Mr Stubbs believes there is too much money at stake with the whole issue of PFAS contamination.
“This is not just a military issue, it is all air services and that comes under the government’s control. This foam was used everywhere,” he said.
“They won’t want to admit any wrong doing because it will just snowball. If the government buys back one property they will have to do it for all.”
He said he was “not surprised” of reports of cancer clusters being attributed to the chemicals.
“There are no surprises there. There are clusters at Oakey and Williamtown and I think as time goes on more will come out,” he said.
“But at the moment it is the stonewall situation. They [the government] says there is no proof of ill health effects from exposure to the foam.
“The Australian government’s level of exposure rate is higher. In the US or Europe the testing is much more stringent.
“In Europe if exposure reaches level three you are expected to face trouble, yet here in Australia you are not expected to face trouble until exposure reaches level 10.
“Why is the level of exposure rate so much higher in Australia? Is that being done deliberately?”
Since 2016 Mr Stubbs has called for blood testing to be made available for all military personnel who may have been exposed to fire fighting foams, something Greens Senator Lee Rhiannon also called for in November 2017.

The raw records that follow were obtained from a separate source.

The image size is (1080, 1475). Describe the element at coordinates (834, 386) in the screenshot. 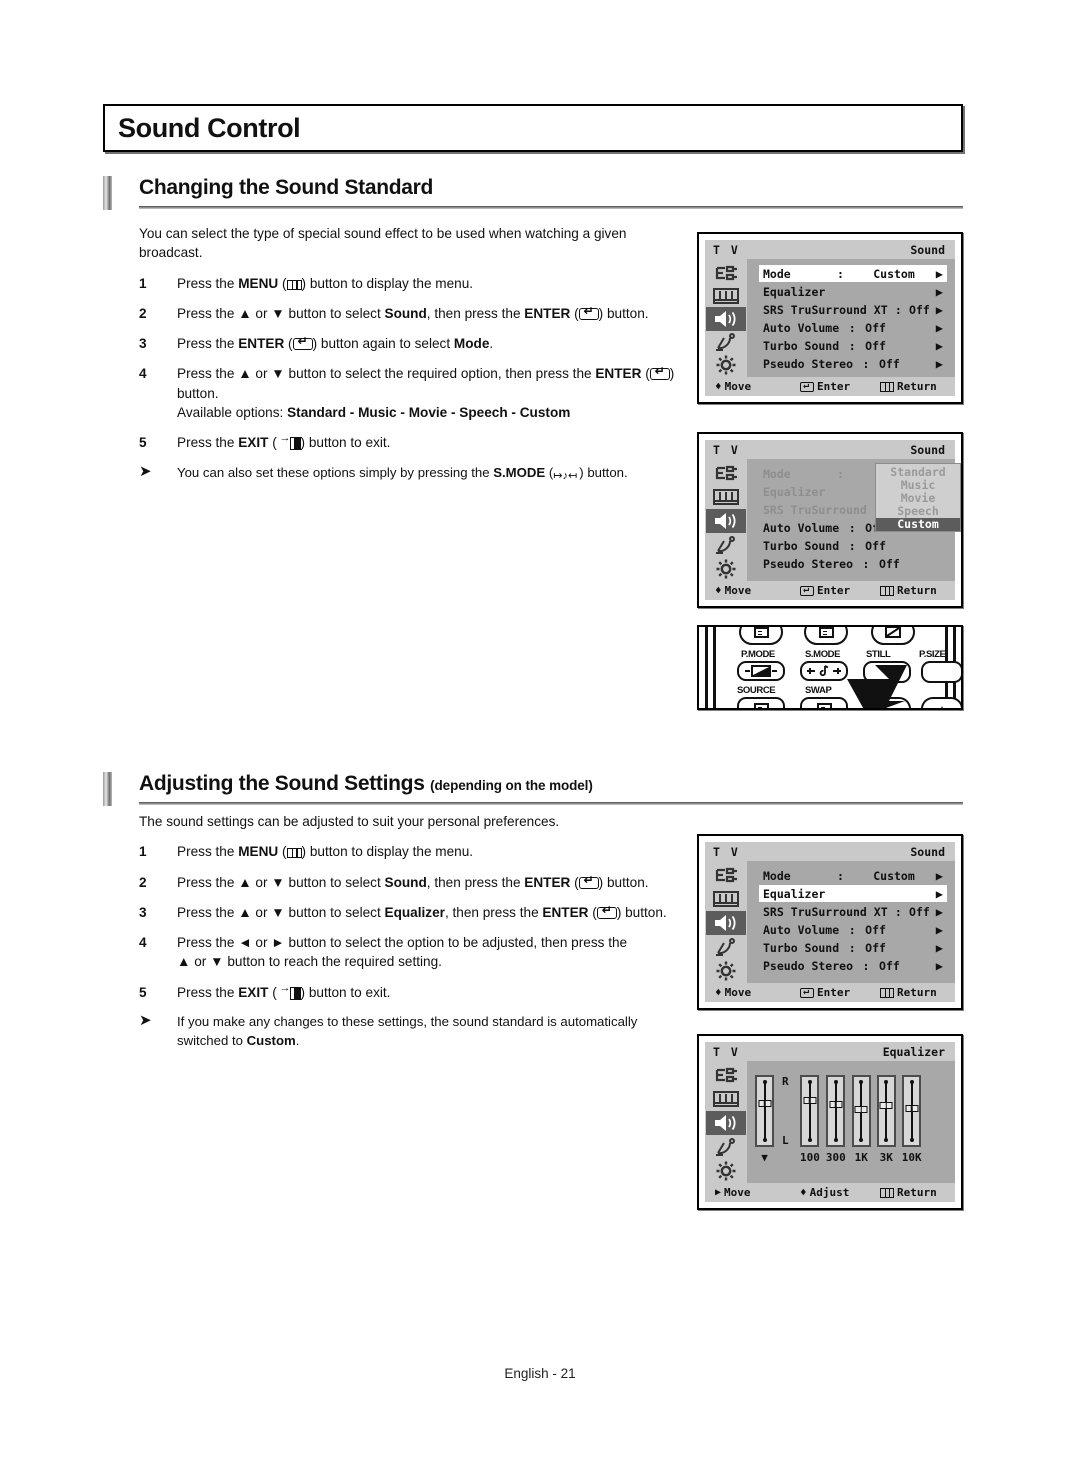

I see `osd-enter-label: Enter` at that location. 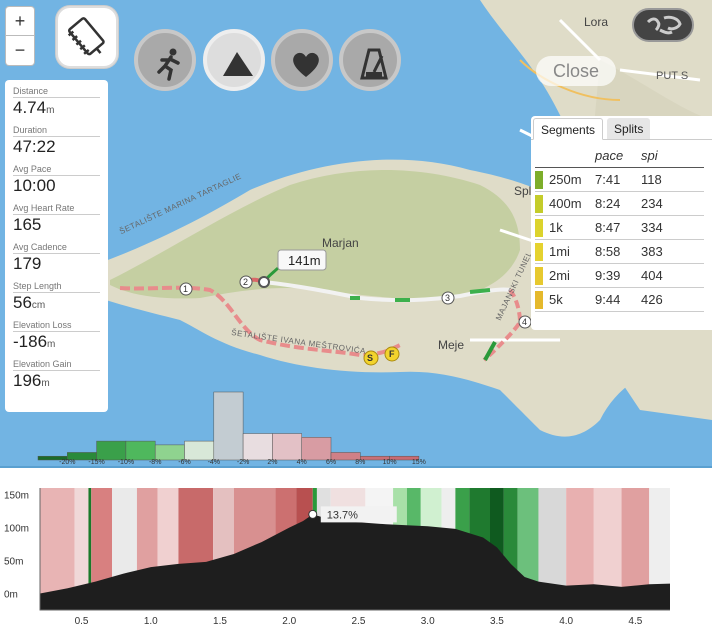 I want to click on elevation-x-tick: 4.5, so click(x=635, y=621).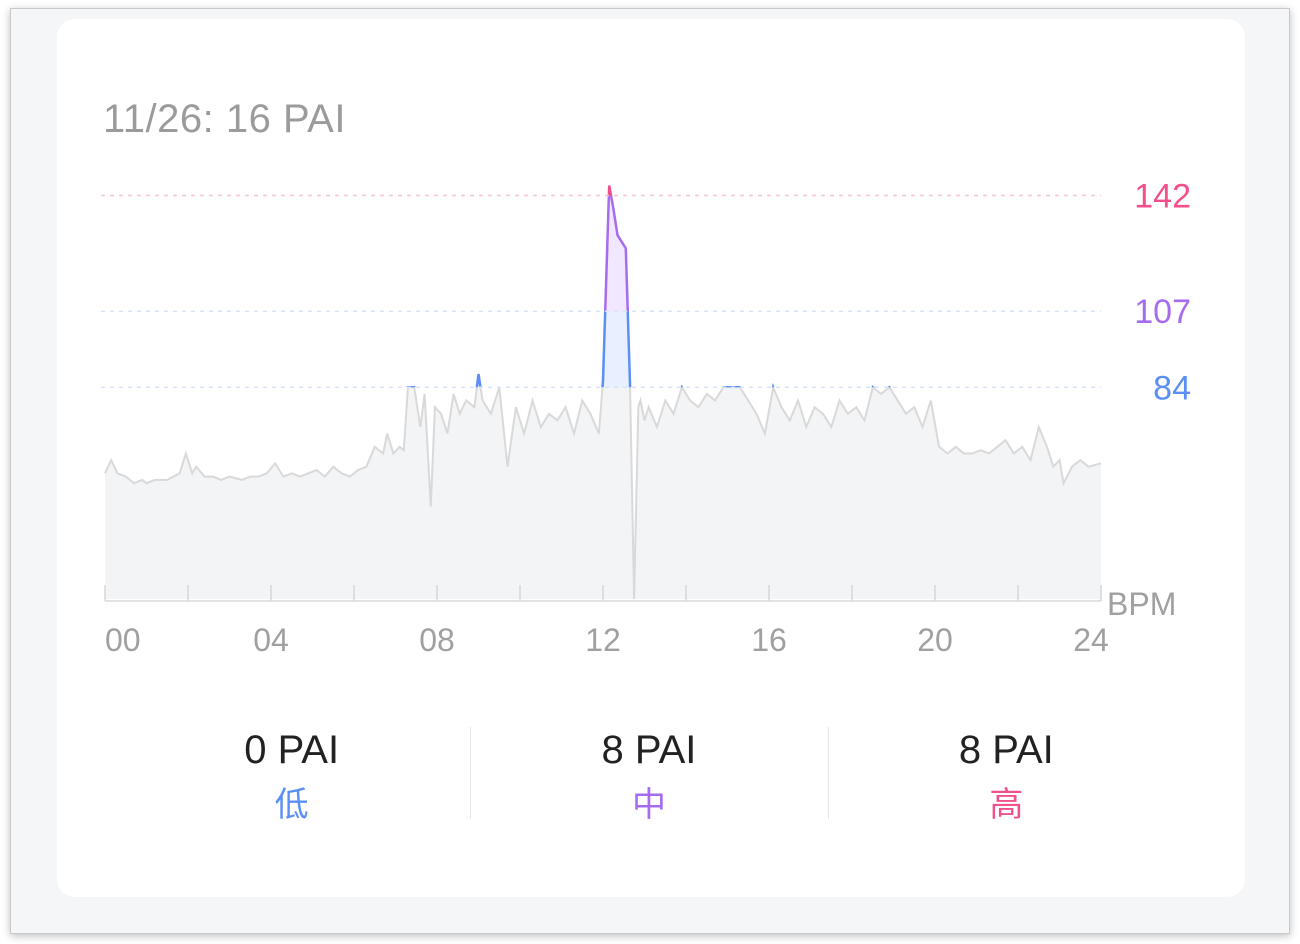 The width and height of the screenshot is (1300, 944). I want to click on stat-mid: 8 PAI 中, so click(648, 774).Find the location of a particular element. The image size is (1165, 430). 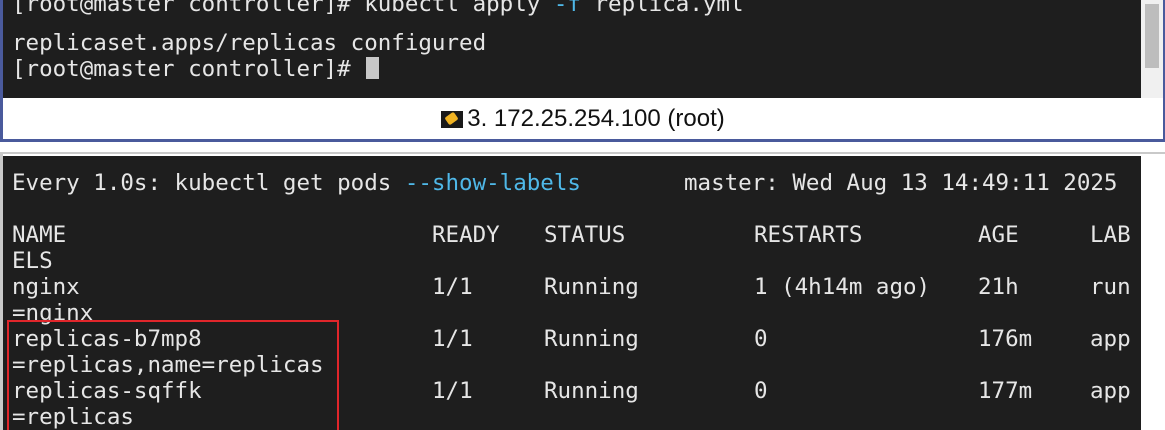

pod-age: 176m is located at coordinates (1006, 339).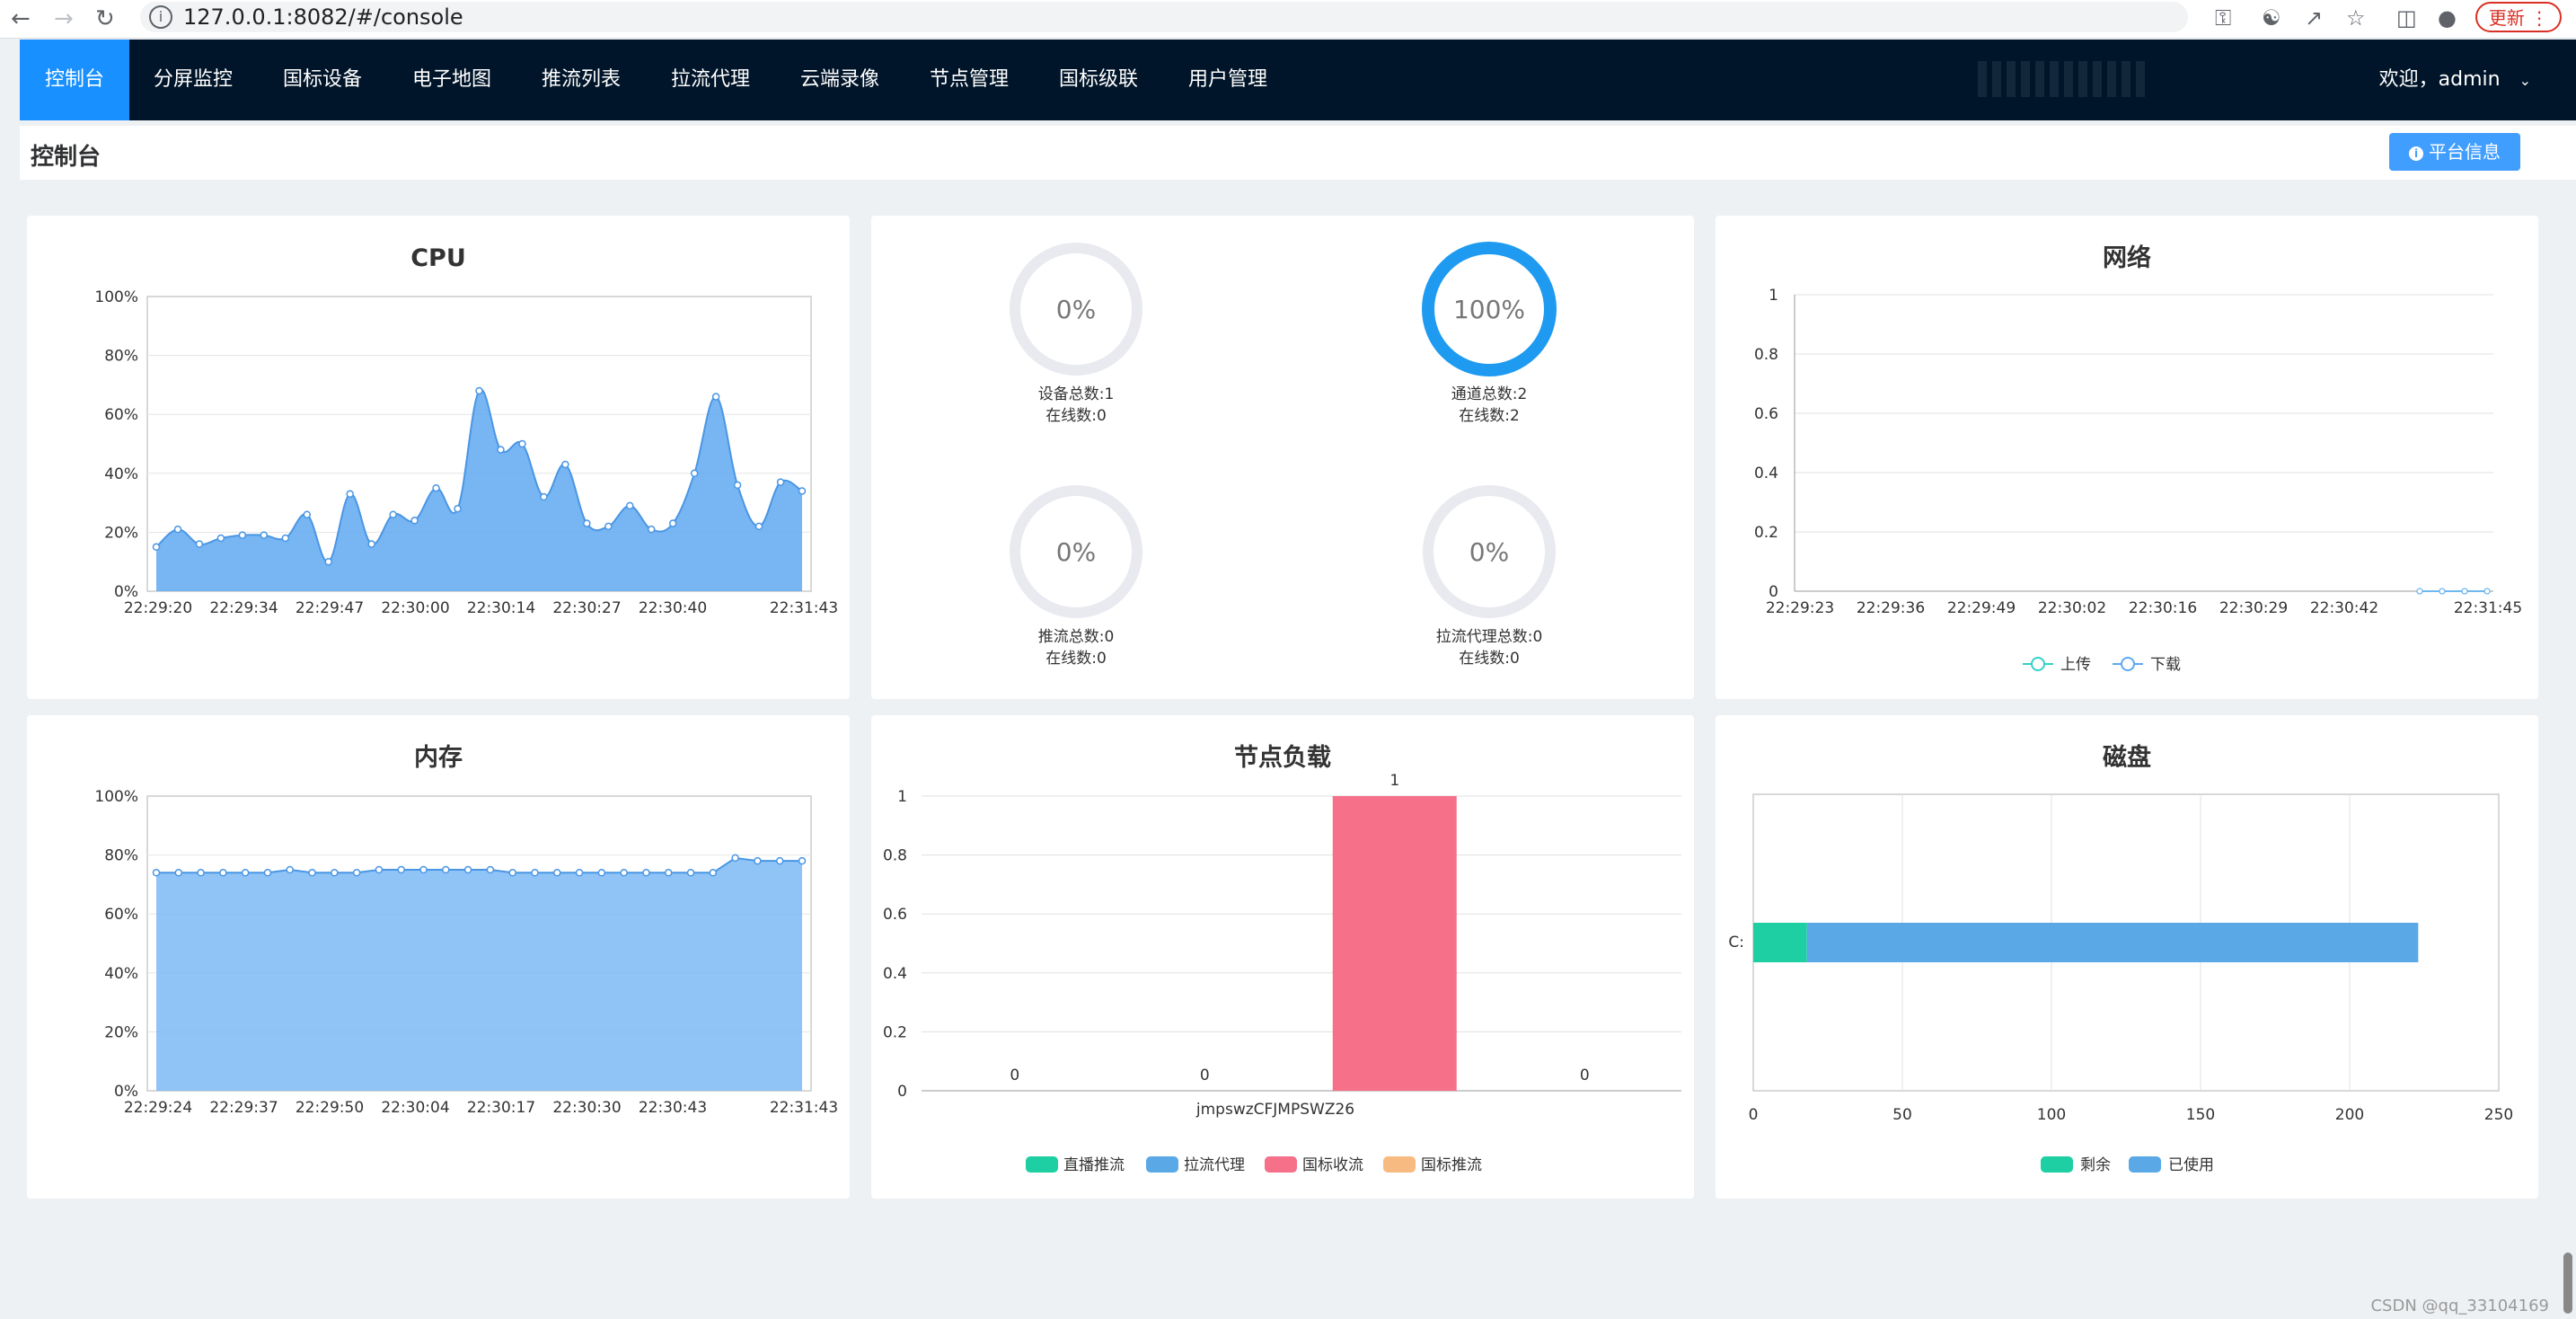 Image resolution: width=2576 pixels, height=1319 pixels. Describe the element at coordinates (121, 533) in the screenshot. I see `cpu-y-tick: 20%` at that location.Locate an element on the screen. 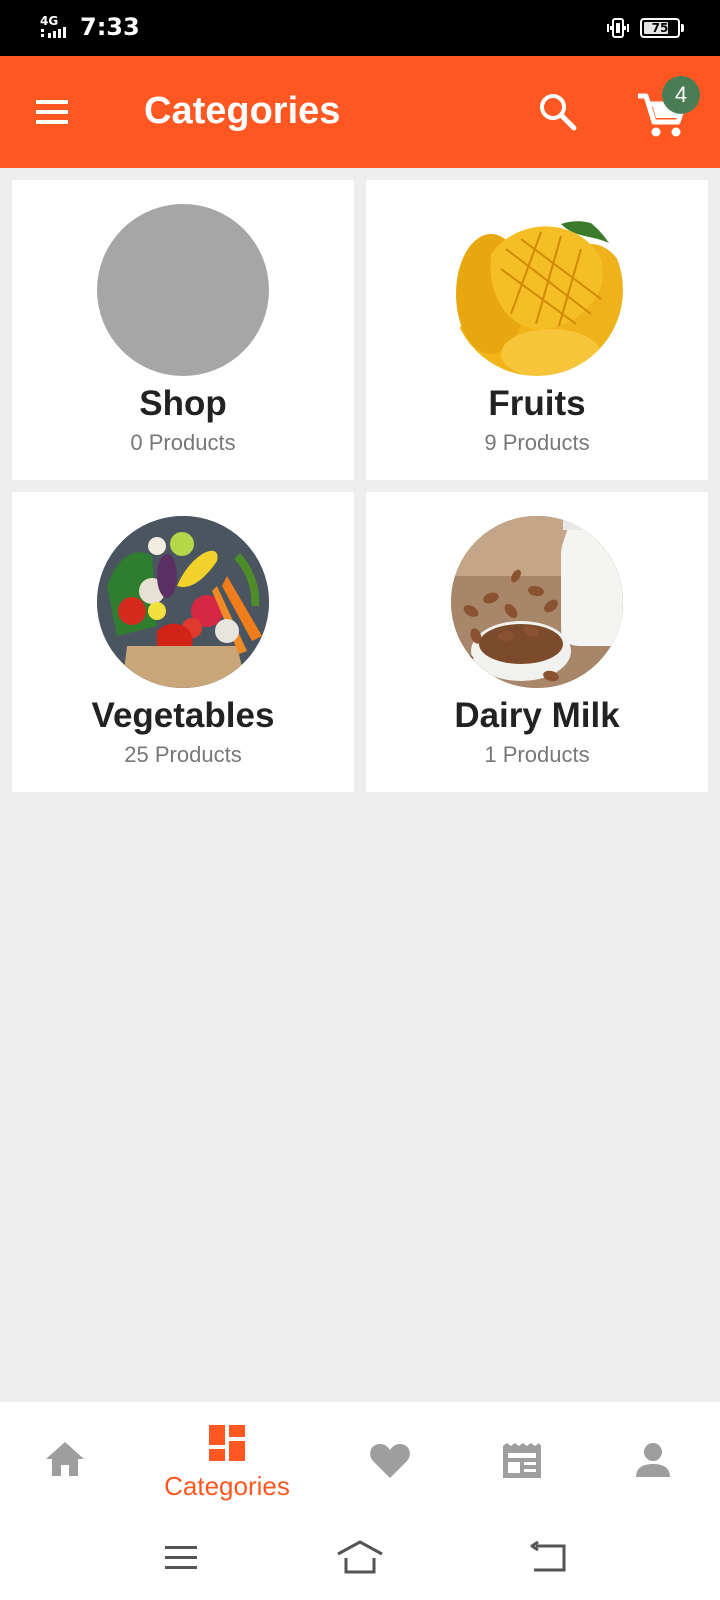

Mr Stubbs has managed to get blood testing due to having worked at the Oakey Army base in Queensland.
“The tests reveal I have minimum levels of the chemicals in my blood, even though I haven’t touched the stuff for 15 years. It’s still in my system,” he said.
“We have to just keep hammering this issue and keep it in the public domain and keep the pressure on the government.
“I just hope the truth comes out at some point and I hope the poor old land owners don’t get screwed like always happens.”